The diagnostic value of preoperative diagnostic nerve block remains unclear. Many authors describe and discuss a diagnostic nerve block prior to surgery, but the outcome remains controversial. No strong correlations between diagnostic pain relief and severity of postoperative pain can be proved. 16 Two possibilities could explain the differing results in literature. Either the anesthetic injections failed to block the affected nerve or the interosseus branches were missed during surgery.
29.2.2 Wrist Arthrolysis
Both open and arthroscopic wrist arthrolysis is not very frequently documented in the literature. Surgical intervention is indicated if patients present with persistent, disturbing ROM restriction despite a minimum of at least 6 months conservative treatment. Capsular contracture should be the main criteria for restricted ROM, and other reasons such as radiocarpal malalignment should be excluded. The resulting stiffness in the wrist should also be painless in the restricted ROM.

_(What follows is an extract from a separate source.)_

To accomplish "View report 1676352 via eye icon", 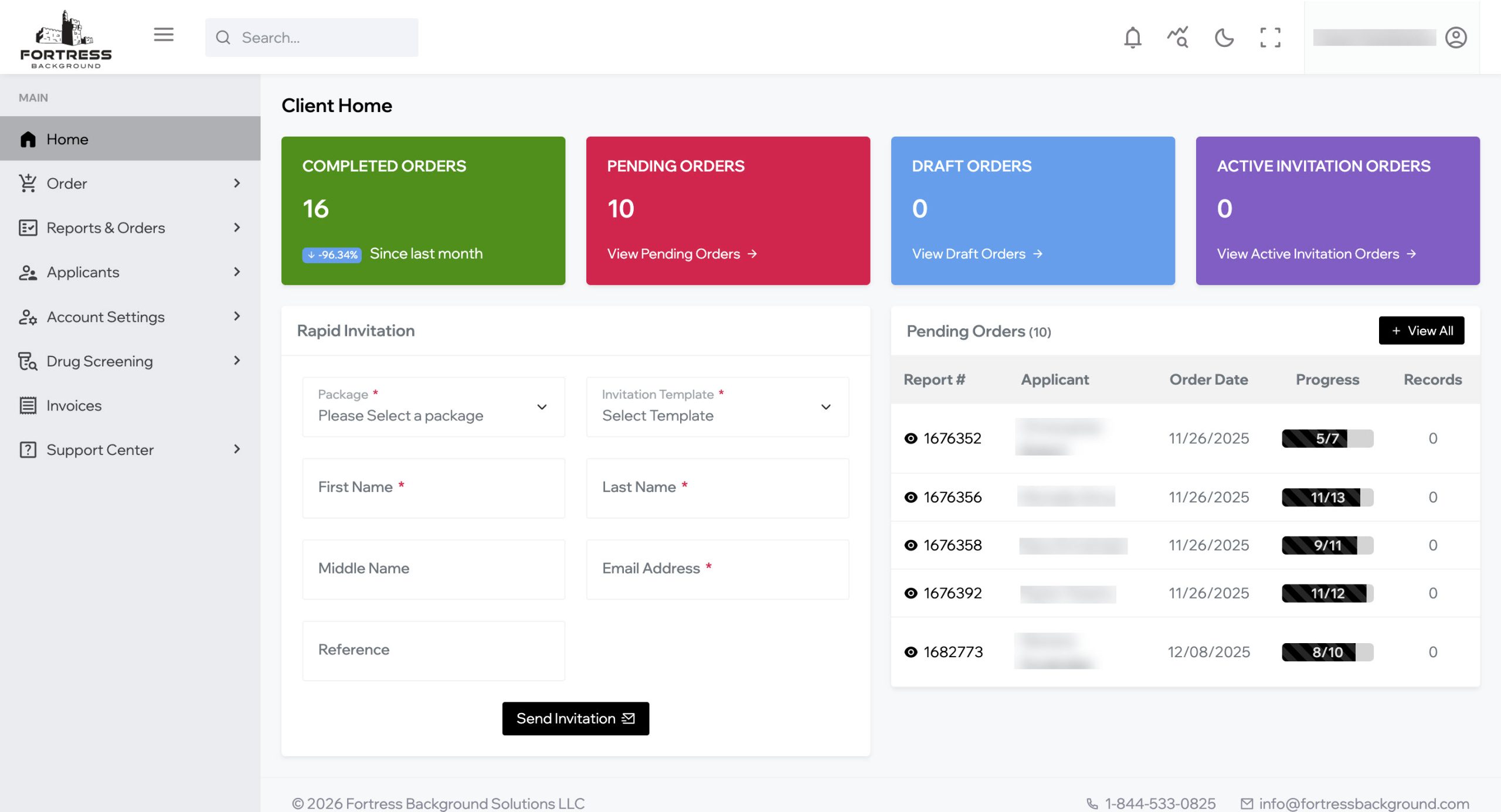I will coord(911,439).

If pronation and supination are affected, then open or arthroscopic arthrolysis of the distal radial ulnar joint (DRUJ) is preferred. Del Piñal et al 21 reported about arthroscopic arthrolysis of the DRUJ in six patients with a posttraumatic loss of supination of at least 90 degrees. Only the adherences between the volar capsule and the ulnar head were released. At the follow-up after 3 years, mean supination was 76 degrees and the mean improvement in supination was 80 degrees. Kleinman and Graham 22 showed in an anatomical and clinical study that DRUJ capsulectomy can markedly improve forearm rotation.
Kamal and Ruch et al 23 reported the open volar capsular release after DRF in eleven patients and a mean follow-up of 4.5 months. Wrist extension, flexion, and DASH score improved after surgery, but were lower than the minimal clinical difference. Pain according to the visual analogue scale was not affected as a result of the arthrolysis.

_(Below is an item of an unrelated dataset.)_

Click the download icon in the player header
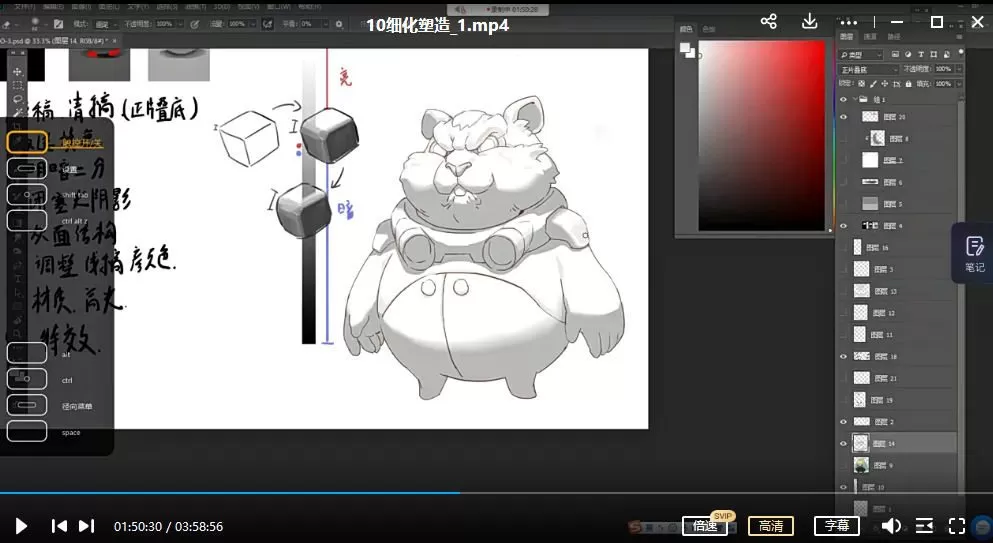 (810, 22)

Arthroscopic arthrolysis has the advantage of small skin incisions, which lowers the risk of tissue scarring. Verhellen and Bain 24 performed an anatomical study on two patients with posttraumatic wrist stiffness. They found a mean distance of 6.9 mm from the capsule to the median nerve, 6.7 mm to the ulnar nerve, and 5.2 mm to the radial artery. ROM improved in both patients, in extension as well as flexion. Luchetti et al 25 performed an arthroscopic release of the wrist in 22 patients after DRF and reported an increase of ROM from 84 to 99 degrees in extension/flexion. Osterman et al 26 reviewed 54 patients with an arthroscopic release of the wrist and DRUJ, or both. At a mean follow-up of 62 months, ROM in extension and flexion improved from 35 to 41 degrees, but a loss of wrist motion of 30% was noted over time. Hatorri et al 27 retrospectively analyzed 11 patients with posttraumatic wrist contracture and a mean follow-up of 13 months. They found a mean improved ROM in extension by 9 degrees and flexion of 13 degrees. Mean arc of wrist extension/flexion improved significantly from 76 to 98 degrees.
Arthrolysis of the radiocarpal joint is only applicable under specific criteria. Patients should present with no anatomical malalignment and a painless wrist, which is reduced in extension/flexion. Literature suggests an improved ROM, but simultaneously this gain lessens over time. Nevertheless, this ROM improvement should be critically addressed. Does this minimal clinical difference become a recognizable improvement for the patient?